Makes 12 servingsIngredients
- 2 cups all-purpose flour
- 1 3/4 teaspoons Chinese five spice powder
- 1 1/2 teaspoons baking soda
- 1/4 teaspoon salt
- 3 tablespoons finely chopped crystallized ginger
- 1 cup sugar
- 1/4 cup molasses
- 3/4 cup unsalted butter, melted and cooled
- 1 large egg
- Confectioners sugar, cinnamon or nutmeg
Directions
To make the dough, whisk together flour, five spice powder, baking soda and salt in a small bowl. Pulse ginger with ¼ cup sugar in a food processor until finely ground.
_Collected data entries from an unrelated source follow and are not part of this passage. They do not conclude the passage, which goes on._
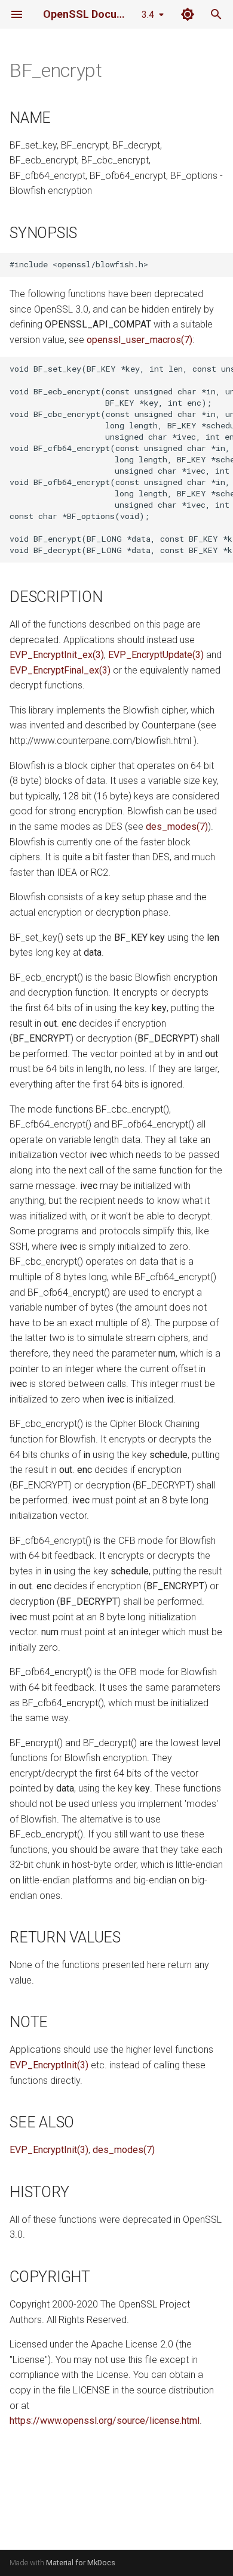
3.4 (148, 14)
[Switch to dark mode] (188, 14)
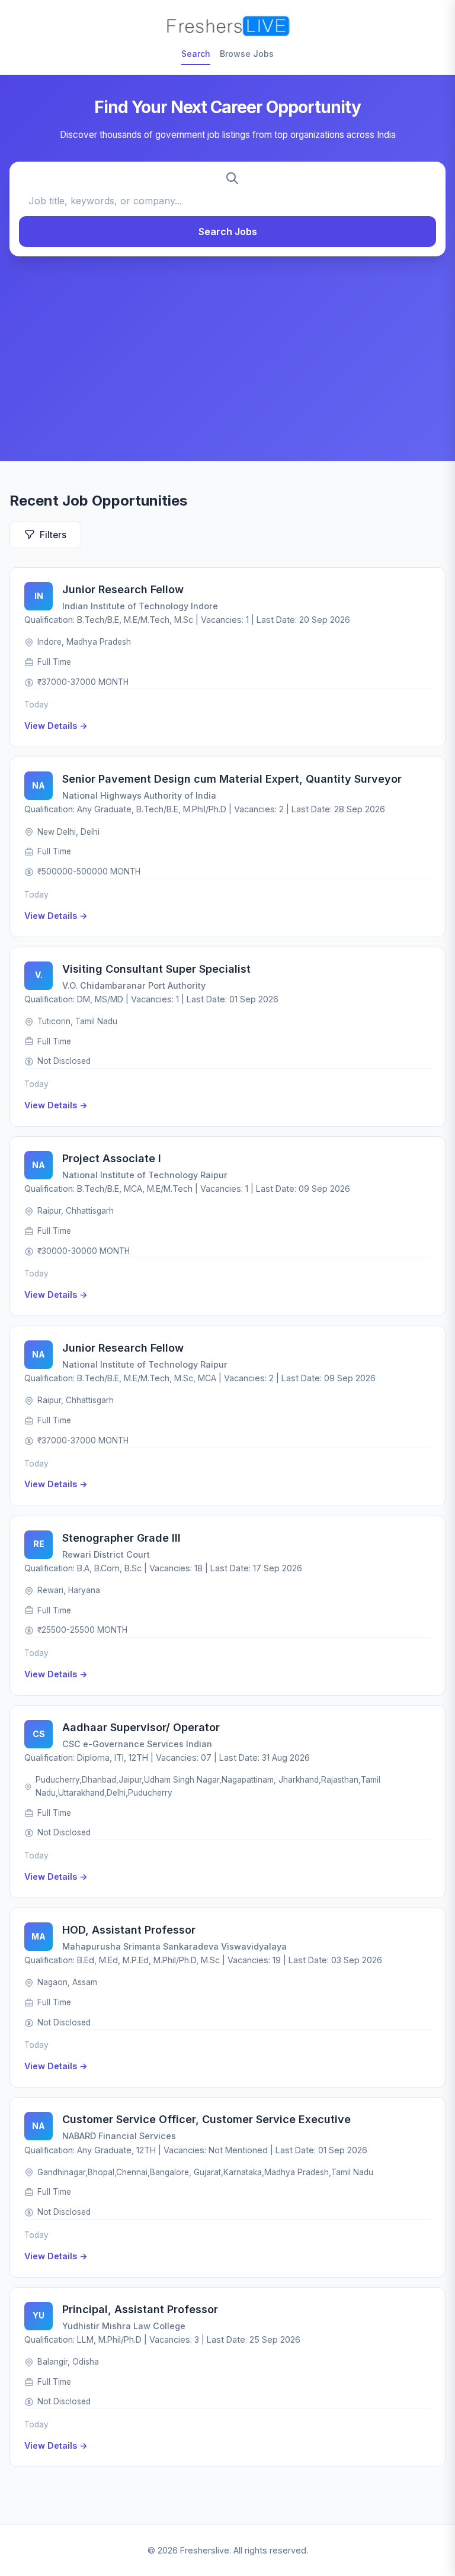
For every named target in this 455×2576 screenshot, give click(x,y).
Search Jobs (227, 231)
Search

Add molasses, butter, egg, and remaining ¾ cup sugar to the processor and blend until mixture is thick and creamy, about 3 minutes. Add flour mixture and pulse just until a dough forms. Form dough into a disk, wrap in plastic wrap and chill for at least 8 hours to allow flavors to develop.
When ready to bake, put the oven rack in the middle position and preheat the oven to 325 degrees. Line 2 large baking sheets with parchment paper. Quarter the dough, keeping the remaining 3 pieces wrapped in plastic wrap and chilled. Roll out 1 piece of dough on a lightly floured sheet of wax paper with a lightly floured rolling pin to ¾-inch thickness. (Note: If dough becomes too soft to roll out, chill on wax paper until firm.) Cut out rounds with a 1-inch cookie cutter and transfer to the lined baking sheet, arranging cookies about 2 inches apart. Bake until slightly puffed and a shade darker than the dough, about 10 to 12 minutes. Cool for 5 minutes on the sheet, then transfer cookies (still on parchment) to a rack to cool completely. (Cookies will flatten slightly as they cool).
While the first batch is baking, roll out and cut another batch, arranging cookies on the second lined sheet. Bake in the same manner, then gather scraps and chill until dough is firm enough to reroll, 15 to 20 minutes. Make more cookies with scraps (reroll scraps only once) and remaining pieces of dough, cooling sheets and lining them with fresh parchment before using again. Once all cookies are cooled, sift confectioners sugar, cinnamon or nutmeg over the gingersnaps and enjoy!
Chef’s notes: Ground ginger (1/8 teaspoon) can be substituted for 1 tablespoon of crystalized ginger. Gingersnaps are best when dough is chilled 8 hours to allow flavors to develop, but dough can be chilled for just 2 hours or up to 3 days, if necessary. Five spice powder is available at conventional grocery stores.